Georgia Tech Student Wins Big on ‘Wheel of Fortune’

Quincy Howard takes home nearly $70,000 in cash and prizes
Quincy Howard is an industrial engineering student and was valedictorian of Dublin High School.

Quincy Howard is an industrial engineering student and was valedictorian of Dublin High School.

As soon as the chimes sounded and Vanna White revealed the letters, Quincy Howard was already prepared to solve the puzzle. “Kids at play,” the industrial engineering student exclaimed — and in the process won a shiny new Mini Cooper.

Howard, a second-year student from Dublin, Georgia, applied his engineering prowess to solving Wheel of Fortune puzzles during his nationally televised appearance on College Week. The analytically minded student with a 4.0 GPA was searching for digraphs and consonant blends that might help him determine the correct answer.

“P-L is a common combination at the beginning of words,” he explained. That kind of thoughtful gameplay helped Howard sweep every puzzle round, winning nearly $20,000 in cash and two trips — to Hawaii and South Africa.

“I knew every time I would spin I had a 15% chance of landing on ‘lose a turn’ or ‘bankrupt,’” he said. So if he felt confident in his ability to solve the puzzle, he’d go for it.

He auditioned virtually back in January after seeing an advertisement on the game show. It was August when the show’s producers called to let him know he’d be appearing. “My 13-year-old sister helped quiz me to get ready,” Howard laughed. She found a website with hundreds of old final round puzzles, and she’d write them on a dry erase board to help him hone his skills.

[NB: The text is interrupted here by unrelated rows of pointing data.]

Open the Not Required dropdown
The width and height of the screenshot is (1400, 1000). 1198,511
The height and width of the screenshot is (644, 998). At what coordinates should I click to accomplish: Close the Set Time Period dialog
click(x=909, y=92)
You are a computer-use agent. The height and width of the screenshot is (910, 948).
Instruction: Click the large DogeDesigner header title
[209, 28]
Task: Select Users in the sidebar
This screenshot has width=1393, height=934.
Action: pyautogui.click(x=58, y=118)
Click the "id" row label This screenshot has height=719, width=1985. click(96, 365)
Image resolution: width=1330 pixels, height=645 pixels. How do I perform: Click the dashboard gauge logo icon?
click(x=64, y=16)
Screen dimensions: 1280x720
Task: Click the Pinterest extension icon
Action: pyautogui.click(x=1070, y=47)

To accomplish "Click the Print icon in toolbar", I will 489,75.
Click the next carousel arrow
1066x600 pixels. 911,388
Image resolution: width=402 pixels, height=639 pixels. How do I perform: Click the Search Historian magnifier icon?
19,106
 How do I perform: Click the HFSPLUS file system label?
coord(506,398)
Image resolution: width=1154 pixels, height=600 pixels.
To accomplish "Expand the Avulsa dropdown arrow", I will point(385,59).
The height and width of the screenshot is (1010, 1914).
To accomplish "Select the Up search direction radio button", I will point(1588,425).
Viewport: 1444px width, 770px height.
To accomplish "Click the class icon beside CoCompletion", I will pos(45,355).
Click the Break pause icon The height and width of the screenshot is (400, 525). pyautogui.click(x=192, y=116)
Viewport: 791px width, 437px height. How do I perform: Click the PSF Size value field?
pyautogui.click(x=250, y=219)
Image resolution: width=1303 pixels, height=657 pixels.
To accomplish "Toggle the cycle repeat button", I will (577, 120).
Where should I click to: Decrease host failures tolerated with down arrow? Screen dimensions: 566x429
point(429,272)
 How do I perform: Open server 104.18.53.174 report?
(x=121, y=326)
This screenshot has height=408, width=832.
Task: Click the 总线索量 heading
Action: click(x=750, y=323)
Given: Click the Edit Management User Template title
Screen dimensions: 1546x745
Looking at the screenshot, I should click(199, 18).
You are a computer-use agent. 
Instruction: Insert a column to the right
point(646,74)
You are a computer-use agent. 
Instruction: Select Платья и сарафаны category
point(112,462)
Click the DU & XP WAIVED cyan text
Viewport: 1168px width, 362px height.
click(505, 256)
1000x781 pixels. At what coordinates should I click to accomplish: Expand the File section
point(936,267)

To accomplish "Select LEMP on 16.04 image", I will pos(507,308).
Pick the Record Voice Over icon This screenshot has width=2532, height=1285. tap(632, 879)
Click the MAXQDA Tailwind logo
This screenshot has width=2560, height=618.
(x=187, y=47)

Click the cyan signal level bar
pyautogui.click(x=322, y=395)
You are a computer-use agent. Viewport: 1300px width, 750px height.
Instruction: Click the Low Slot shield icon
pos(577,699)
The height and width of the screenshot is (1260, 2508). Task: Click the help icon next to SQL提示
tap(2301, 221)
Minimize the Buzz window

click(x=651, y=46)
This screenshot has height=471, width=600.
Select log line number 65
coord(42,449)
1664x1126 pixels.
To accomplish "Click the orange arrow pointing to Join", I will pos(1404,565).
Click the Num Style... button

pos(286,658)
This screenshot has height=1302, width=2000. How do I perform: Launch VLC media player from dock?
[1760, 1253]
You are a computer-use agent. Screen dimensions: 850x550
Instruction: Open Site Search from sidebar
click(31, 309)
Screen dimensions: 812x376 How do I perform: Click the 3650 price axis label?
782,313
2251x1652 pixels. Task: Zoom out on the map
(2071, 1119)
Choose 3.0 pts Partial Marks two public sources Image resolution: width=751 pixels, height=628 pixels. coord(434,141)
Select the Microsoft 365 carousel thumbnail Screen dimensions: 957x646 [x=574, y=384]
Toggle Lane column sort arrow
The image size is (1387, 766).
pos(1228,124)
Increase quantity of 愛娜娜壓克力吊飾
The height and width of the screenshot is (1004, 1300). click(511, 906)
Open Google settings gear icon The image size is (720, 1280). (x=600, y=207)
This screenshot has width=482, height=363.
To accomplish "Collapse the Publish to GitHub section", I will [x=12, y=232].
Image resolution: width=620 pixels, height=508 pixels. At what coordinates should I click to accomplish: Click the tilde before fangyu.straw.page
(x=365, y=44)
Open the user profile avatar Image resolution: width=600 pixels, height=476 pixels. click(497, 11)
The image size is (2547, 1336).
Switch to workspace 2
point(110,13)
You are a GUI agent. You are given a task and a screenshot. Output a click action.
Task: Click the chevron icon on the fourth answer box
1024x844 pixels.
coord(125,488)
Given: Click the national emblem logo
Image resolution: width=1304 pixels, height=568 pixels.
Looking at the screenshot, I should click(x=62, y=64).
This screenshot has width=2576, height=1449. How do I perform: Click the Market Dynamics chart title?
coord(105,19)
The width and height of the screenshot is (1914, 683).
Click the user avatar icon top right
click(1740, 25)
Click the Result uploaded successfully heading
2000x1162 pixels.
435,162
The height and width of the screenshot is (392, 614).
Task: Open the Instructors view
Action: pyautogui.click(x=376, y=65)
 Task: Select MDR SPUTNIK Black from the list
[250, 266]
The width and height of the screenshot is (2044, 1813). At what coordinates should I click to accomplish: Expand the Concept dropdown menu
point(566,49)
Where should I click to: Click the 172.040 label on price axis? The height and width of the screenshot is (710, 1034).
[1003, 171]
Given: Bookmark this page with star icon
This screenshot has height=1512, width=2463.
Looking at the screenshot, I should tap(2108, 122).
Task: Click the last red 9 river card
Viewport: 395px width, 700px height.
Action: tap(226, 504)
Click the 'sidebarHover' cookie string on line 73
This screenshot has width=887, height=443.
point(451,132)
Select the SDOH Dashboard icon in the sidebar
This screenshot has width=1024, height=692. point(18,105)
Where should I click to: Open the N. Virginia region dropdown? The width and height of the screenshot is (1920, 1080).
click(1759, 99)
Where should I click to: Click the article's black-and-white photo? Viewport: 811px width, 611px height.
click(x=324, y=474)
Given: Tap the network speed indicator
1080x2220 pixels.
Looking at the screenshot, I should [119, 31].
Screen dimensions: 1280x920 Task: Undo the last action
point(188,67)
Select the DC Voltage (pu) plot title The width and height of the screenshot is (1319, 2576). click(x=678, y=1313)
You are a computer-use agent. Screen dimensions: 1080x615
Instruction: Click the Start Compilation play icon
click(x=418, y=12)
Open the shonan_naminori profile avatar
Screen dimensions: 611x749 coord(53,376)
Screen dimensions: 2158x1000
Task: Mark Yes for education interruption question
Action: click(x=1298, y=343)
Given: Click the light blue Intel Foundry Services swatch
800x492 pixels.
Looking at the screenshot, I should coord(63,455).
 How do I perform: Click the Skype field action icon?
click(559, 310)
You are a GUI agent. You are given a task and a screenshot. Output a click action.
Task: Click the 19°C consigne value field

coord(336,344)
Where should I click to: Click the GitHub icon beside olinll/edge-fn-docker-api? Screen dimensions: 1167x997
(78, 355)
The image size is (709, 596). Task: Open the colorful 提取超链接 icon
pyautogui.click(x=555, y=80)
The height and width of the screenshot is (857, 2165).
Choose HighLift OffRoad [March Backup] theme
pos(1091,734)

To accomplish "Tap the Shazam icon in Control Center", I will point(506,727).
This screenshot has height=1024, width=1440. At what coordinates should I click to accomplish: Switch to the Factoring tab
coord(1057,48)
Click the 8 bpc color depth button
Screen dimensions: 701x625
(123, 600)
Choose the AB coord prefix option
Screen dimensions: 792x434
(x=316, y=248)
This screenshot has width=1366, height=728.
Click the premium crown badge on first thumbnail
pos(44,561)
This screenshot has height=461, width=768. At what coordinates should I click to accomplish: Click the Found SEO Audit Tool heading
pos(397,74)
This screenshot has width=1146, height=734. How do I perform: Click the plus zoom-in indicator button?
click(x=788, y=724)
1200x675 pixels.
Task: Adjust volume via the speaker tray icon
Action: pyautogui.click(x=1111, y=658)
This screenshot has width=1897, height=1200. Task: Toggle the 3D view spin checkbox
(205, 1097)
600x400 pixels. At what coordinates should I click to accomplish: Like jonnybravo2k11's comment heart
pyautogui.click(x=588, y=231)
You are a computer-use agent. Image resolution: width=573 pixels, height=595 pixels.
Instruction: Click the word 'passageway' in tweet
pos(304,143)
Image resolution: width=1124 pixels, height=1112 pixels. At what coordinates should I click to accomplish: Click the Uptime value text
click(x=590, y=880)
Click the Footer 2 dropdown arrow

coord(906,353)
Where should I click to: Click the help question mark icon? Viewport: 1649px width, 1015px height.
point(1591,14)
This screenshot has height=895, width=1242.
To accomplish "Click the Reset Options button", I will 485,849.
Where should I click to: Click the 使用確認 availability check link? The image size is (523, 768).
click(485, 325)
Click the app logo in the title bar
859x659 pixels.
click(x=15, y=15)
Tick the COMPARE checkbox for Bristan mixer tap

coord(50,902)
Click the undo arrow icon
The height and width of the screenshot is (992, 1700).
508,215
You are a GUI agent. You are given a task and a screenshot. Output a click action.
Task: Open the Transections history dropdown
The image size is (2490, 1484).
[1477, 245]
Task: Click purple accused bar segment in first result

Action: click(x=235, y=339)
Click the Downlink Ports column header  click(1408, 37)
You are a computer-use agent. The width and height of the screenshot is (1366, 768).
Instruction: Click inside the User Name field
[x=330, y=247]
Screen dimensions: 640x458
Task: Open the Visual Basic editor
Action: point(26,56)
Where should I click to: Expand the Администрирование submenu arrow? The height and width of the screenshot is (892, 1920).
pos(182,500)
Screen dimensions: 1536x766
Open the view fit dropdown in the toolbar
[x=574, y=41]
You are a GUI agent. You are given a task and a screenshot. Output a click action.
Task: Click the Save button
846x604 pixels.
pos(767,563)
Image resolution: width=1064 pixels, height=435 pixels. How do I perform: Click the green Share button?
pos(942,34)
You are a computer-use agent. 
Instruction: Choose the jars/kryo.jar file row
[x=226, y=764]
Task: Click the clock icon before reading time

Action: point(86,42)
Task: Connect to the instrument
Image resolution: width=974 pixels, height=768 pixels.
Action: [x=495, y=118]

That preparation paid off, as Howard was one of just two College Week contestants  to solve the final puzzle. After the correct guess, Pat Sajak revealed that he had won the grand prize, a new car. The Mini Cooper happened to be painted red and black, to the dismay of many Georgia Tech fans and faithful who tuned in to cheer on the Yellow Jacket. But there’s good news to report.

“I don’t have to take that specific car,” Howard said. “I can pick whichever color I like.” He confirms that it won’t be red and black.

As for his plans for the car, “It’s probably going to go to my little sister.” He may hold on to it for a while since she’s not old enough to drive, but when she passes her driver’s test, he will hand the keys over to her.

And as for the trips? “Mom will go with me on one and Dad on the other,” he confirmed. \

Howard plans to use the cash as he finishes his undergraduate degree and looks forward to pursuing a master’s at Tech as well. For now, he’s enjoying the moment and appreciates all the support he’s received online and on campus. The John Lewis Student Center recently hosted a watch party, and that was the first time he had seen the show.

“It was tough keeping everything a secret,” he said. “But we didn’t want to spoil the big moment.”

Howard’s advice to aspiring Wheel of Fortune contestants is to approach it like an exam. “Figure out what you can learn about letters and phrases, watch old episodes to see how the game works, and play word games.”

A few bicep curls might be in order, too. He was caught off-guard by how difficult it was to spin the wheel. “It’s about 2,400 pounds!”